Zero Dark Thirty Delivers

Movie Pick

ZERO DARK THIRTY (R) Because of a lack of quality new movies in release, Movie Pick this week focuses on Kathryn Bigelow's Zero Dark Thirty, which is still playing in town. Bigelow started out directing muscular genre movies such as Near Dark and Point Break, and proves to be a major exception to the rule that a director does his/her best work early on. With The Hurt Locker and now Zero Dark Thirty (both written by journalist Mark Boal), Bigelow has streamlined her style to a refined punch. There are no unnecessary character backstories, no flabby psychologizing. There's no extraneous direction either, flashy moments commonly mistaken for good filmmaking. Bigelow has honed her technique to a brutally efficient degree, a sort of dramatic minimalism by way of Anthony Mann. 

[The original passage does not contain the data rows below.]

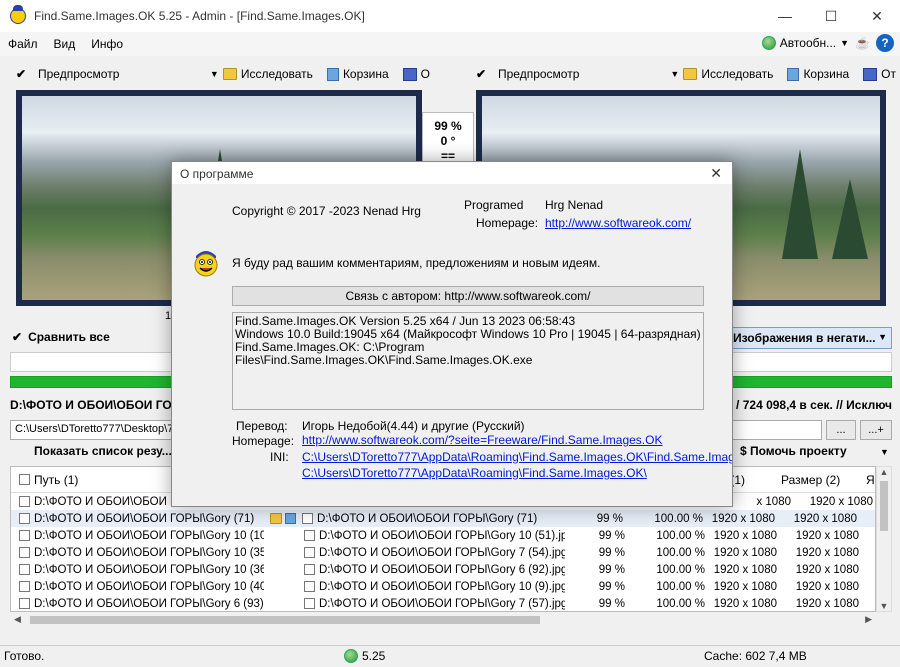  What do you see at coordinates (18, 620) in the screenshot?
I see `chevron-left-icon: ◀` at bounding box center [18, 620].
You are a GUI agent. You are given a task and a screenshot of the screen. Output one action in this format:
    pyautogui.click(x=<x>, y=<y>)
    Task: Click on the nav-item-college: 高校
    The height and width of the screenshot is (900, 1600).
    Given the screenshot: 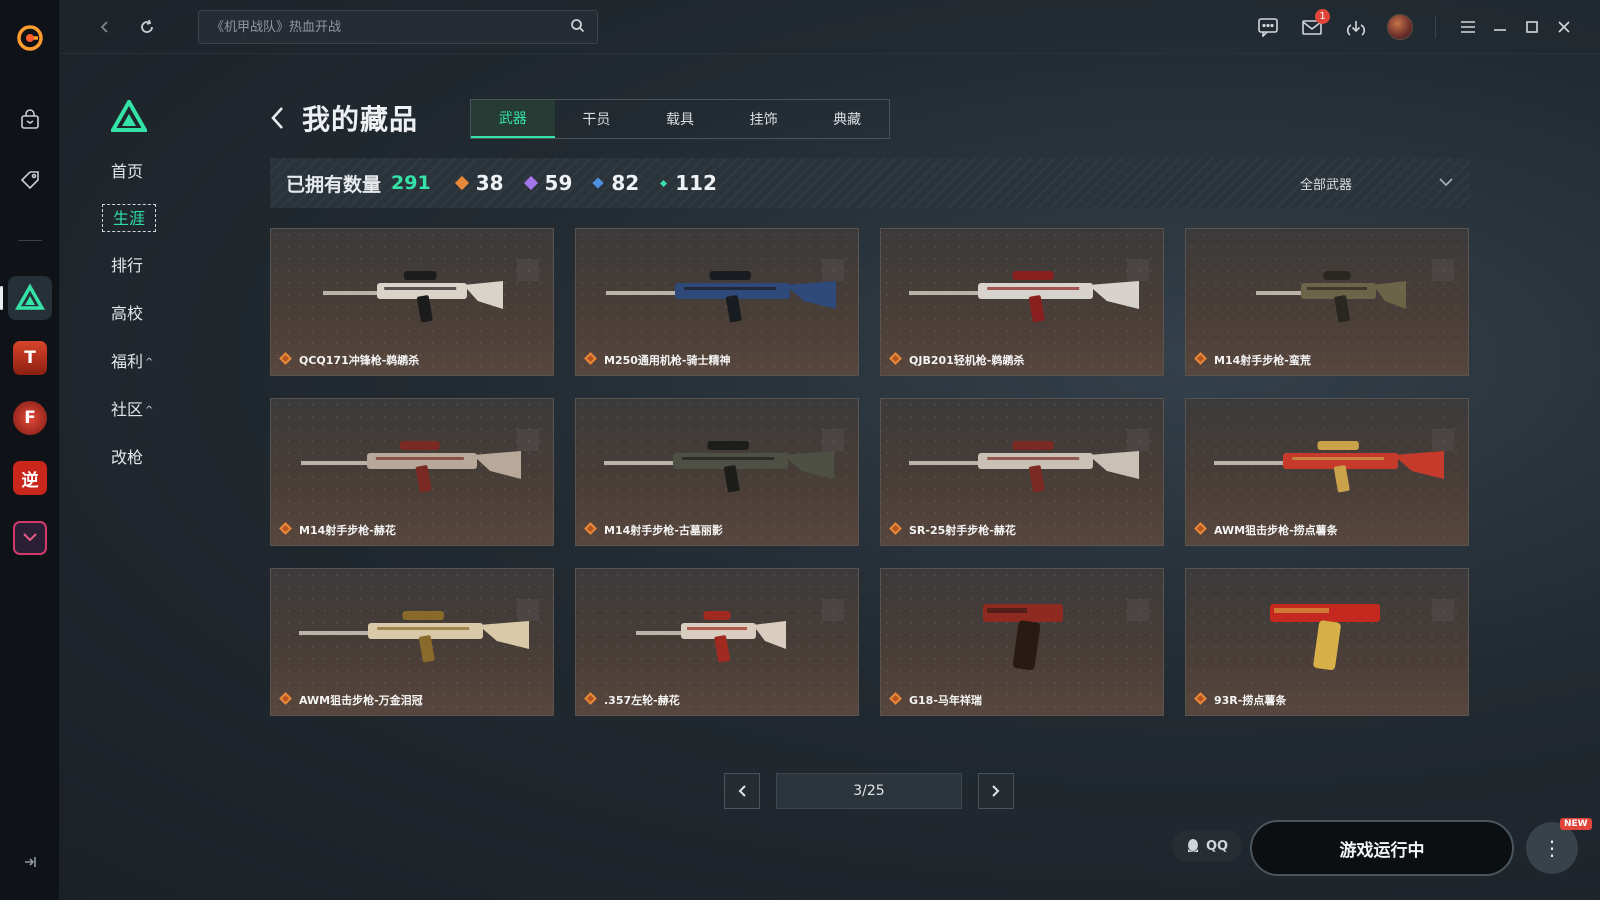 What is the action you would take?
    pyautogui.click(x=127, y=314)
    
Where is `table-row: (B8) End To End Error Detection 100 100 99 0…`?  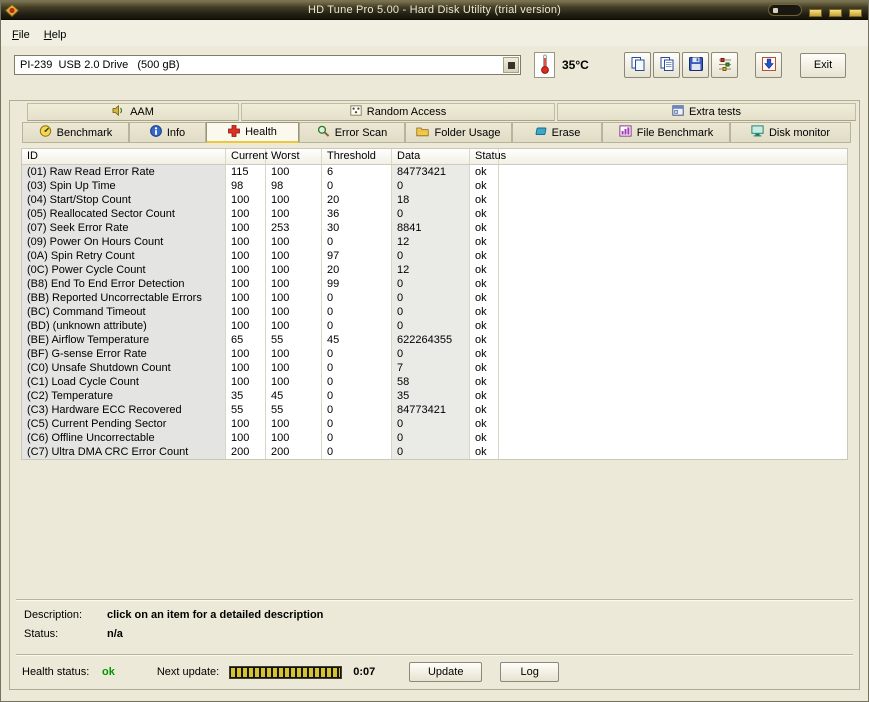
table-row: (B8) End To End Error Detection 100 100 99 0… is located at coordinates (434, 284).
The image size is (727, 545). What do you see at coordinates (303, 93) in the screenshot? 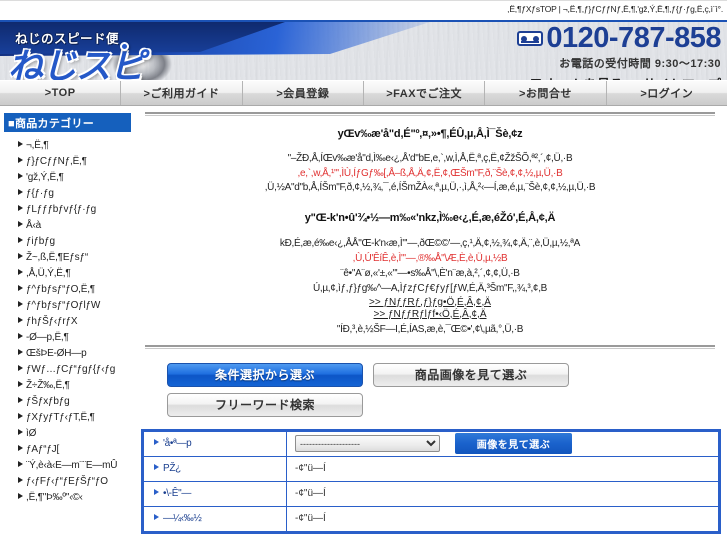
I see `nav-item-register: >会員登録` at bounding box center [303, 93].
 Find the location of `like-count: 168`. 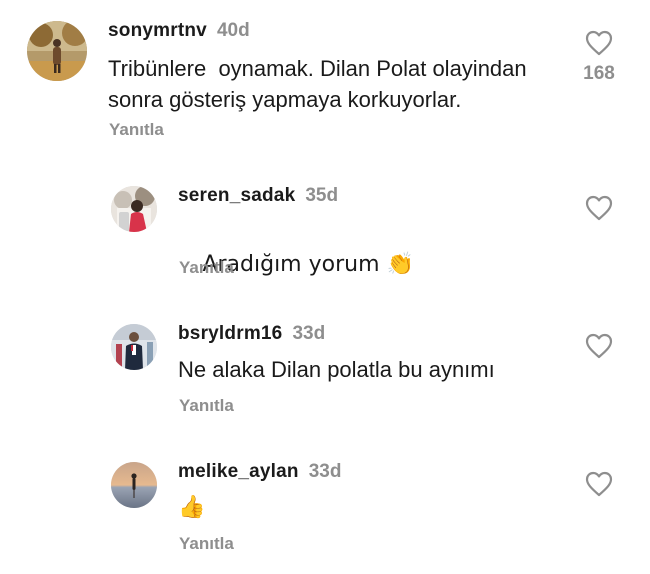

like-count: 168 is located at coordinates (599, 74).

The movie is set up as a police procedural: CIA operative Maya (Jessica Chastain) is plunged into the dark, morally ambiguous world of intelligence gathering post-9/11. At first disturbed by the use of torture utilized to obtain important info from prisoners (these scenes are uncomfortable and difficult to watch), she eventually becomes one of the agency's most obsessed agents in the hunt for Osama bin Laden. 

Zero Dark Thirty is an action movie of sorts, but one concerned with data gathering and analyzing half-truths and lies extracted from interrogations that only incrementally lead Maya toward her quarry. Overt action finally kicks in toward the end when the Navy SEALs covertly fly into Pakistan and descend on bin Laden's Abbottabad compound. Even though we know the outcome already, Bigelow and cinematographer Greig Fraser masterfully execute the sequence, keeping things visually coherent and naturalistic in a manner that is antithetical to modern action movies. It's unbearably tense, but when bin Laden is finally shot, the moment does not come with a sense of elation. The revenge is dealt out, though Maya is clearly shattered by the realization that her life has lost meaning. Maya, a cipher whose only sense of purpose was to kill bin Laden, is now lost. Zero Dark Thirty may not be as non-political as Bigelow insisted it was when defending it against charges by some journalists (Glenn Greenwald, among others) that it was an apologia for torture, but it's hardly a simplistic jingoistic look at the so-called War on Terror either. It's a fascinating study of a character (and nation) striving for meaning and a way out of the deep dark woods.